Ello, más la influencia de otros grupos de Sinaloa y Sonora, vuelve al problema en un tema interestatal, para el que los municipios de Guachochi y Guadalupe y Calvo -por citar a los que son séptimo y octavo lugar en población de Chihuahua- y las entidades federativas involucradas, no tienen capacidad jurídica ni operativa para contenerlo.
No es un asunto menor el que la Gente Nueva del Tigre esté fragmentándose, ni que los “Los Cheyenes”, “Los Palapas”, “Los Reyes” incendien Guachochi; no es menor tampoco que “La Línea” de “Los H´s” se abalance en Guadalupe y Calvo ante otra fractura de los grupos nacidos en la mera mata del narco en México, Badiraguato.
Tampoco es algo limitado a lo local la influencia de “Los Salazar” -grupo del que acaban de ser sentenciados en El Paso, Adán Salazar Zamorano, “Don Adán”, de 81 años y su hijo Jesús Alfredo “El Muñeco”- en Chínipas, Moris y parte de la sierra de Sonora.
En general, la horizontalidad de los cárteles es tal que les permite una movilización impune entre vastas regiones y estados del país, de forma tal que los gobiernos estatales pierden jurisdicción y se ven rebasados en sus capacidades policiales y jurídicas para perseguirlos.
La respuesta federal es la ausencia total, así que la violencia en Chihuahua no responde ya a una guerra abierta, sino a la lenta desaparición de la autoridad. Las instituciones locales se sostienen con lo que pueden; las federales miran hacia otras prioridades. Entre ambos niveles, quedan los pueblos que aprenden a sobrevivir sin esperar justicia.
Cada semana aparecen nuevos cuerpos, nuevos incendios, nuevas familias desplazadas. Cada semana, los comunicados oficiales prometen coordinación. En el terreno, sin embargo, la gente sigue preguntándose quién gobierna realmente estos territorios.

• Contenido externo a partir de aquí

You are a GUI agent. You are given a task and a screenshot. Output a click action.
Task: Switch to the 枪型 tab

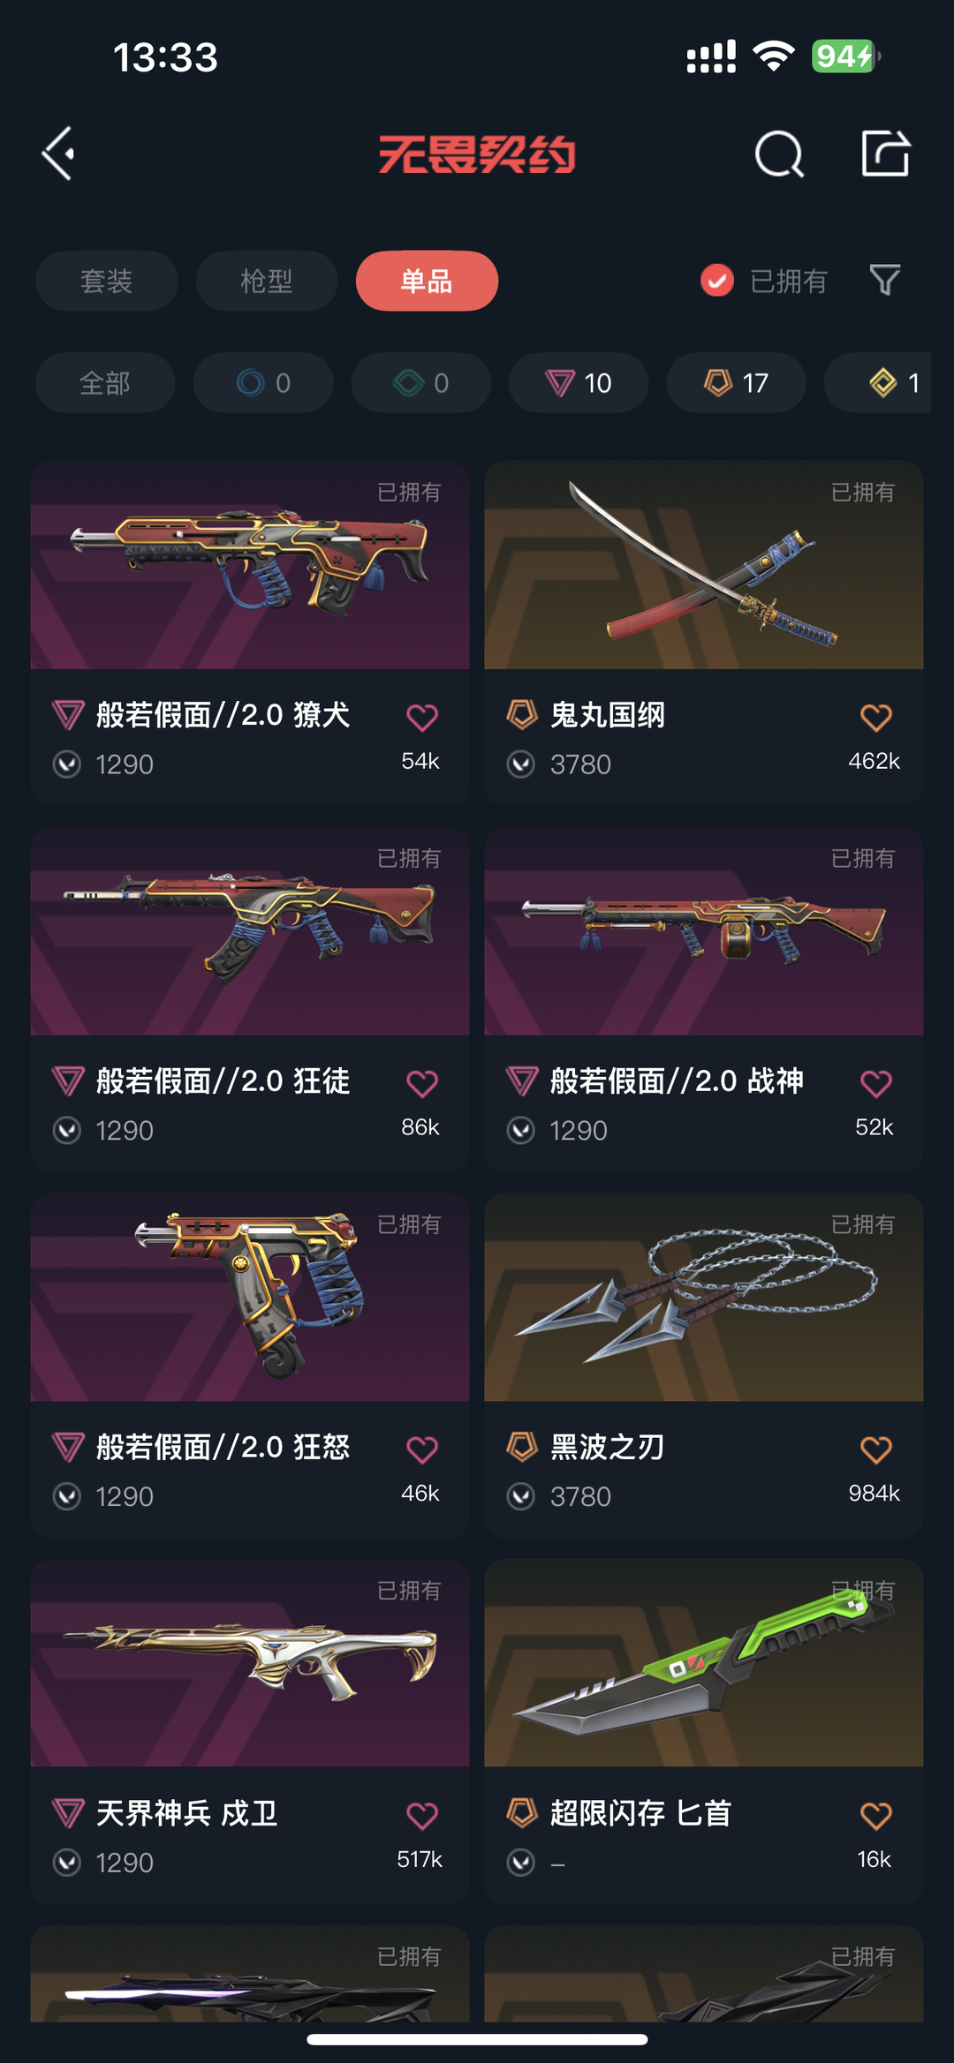tap(267, 281)
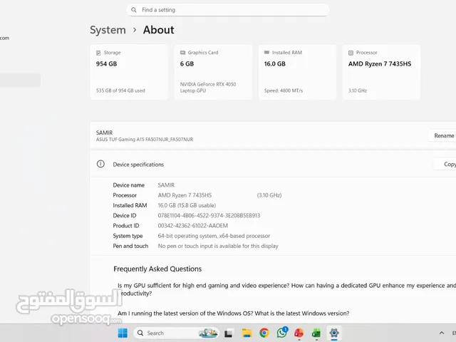Launch Google Chrome from the taskbar
The width and height of the screenshot is (456, 342).
pos(264,333)
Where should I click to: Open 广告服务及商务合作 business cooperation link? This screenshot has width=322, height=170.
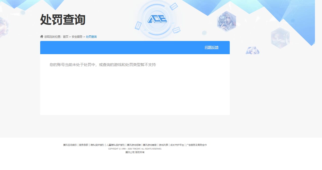coord(196,145)
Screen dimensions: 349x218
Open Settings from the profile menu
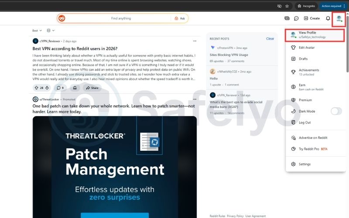[305, 164]
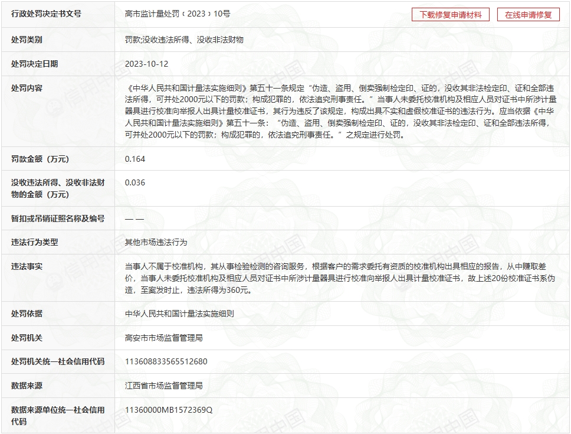Select the violation type 其他市场违法行为
The height and width of the screenshot is (434, 571).
click(x=156, y=242)
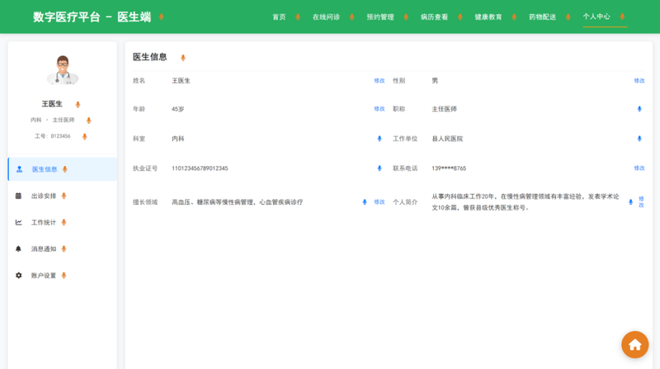The width and height of the screenshot is (660, 369).
Task: Open 药物配送 in top navigation
Action: click(542, 17)
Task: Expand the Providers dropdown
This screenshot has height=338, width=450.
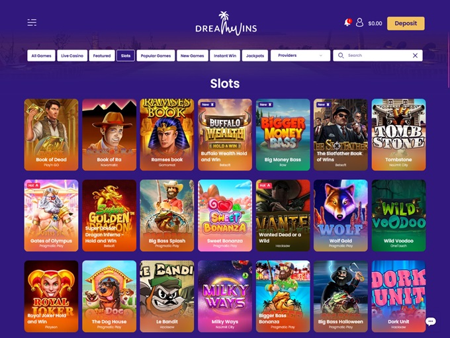Action: (x=300, y=56)
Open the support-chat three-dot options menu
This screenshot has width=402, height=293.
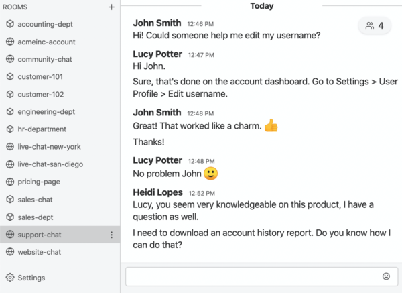(x=111, y=235)
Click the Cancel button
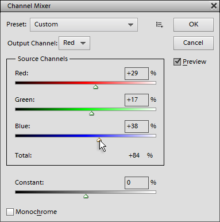The image size is (220, 222). (194, 43)
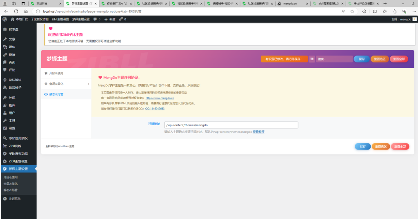Click bottom 重置全部 reset all button
This screenshot has height=219, width=418.
tap(400, 147)
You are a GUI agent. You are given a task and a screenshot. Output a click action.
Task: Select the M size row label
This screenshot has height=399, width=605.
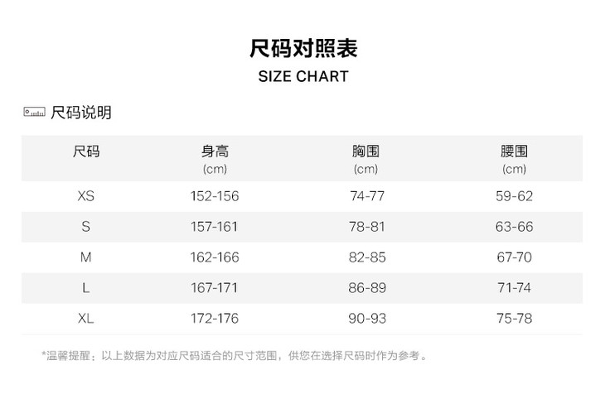(86, 257)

Mientras el país mira hacia otros focos de atención, la sierra y el sur de Chihuahua viven una guerra de desgaste, una que no estalla en titulares nacionales, pero se cobra vidas todos los días. En los márgenes de México, como lo es el estado, la violencia está lejos de desaparecer y de ser contenida, pero eso pareciera que es irrelevante para la única autoridad facultada a combatir la delincuencia organizada.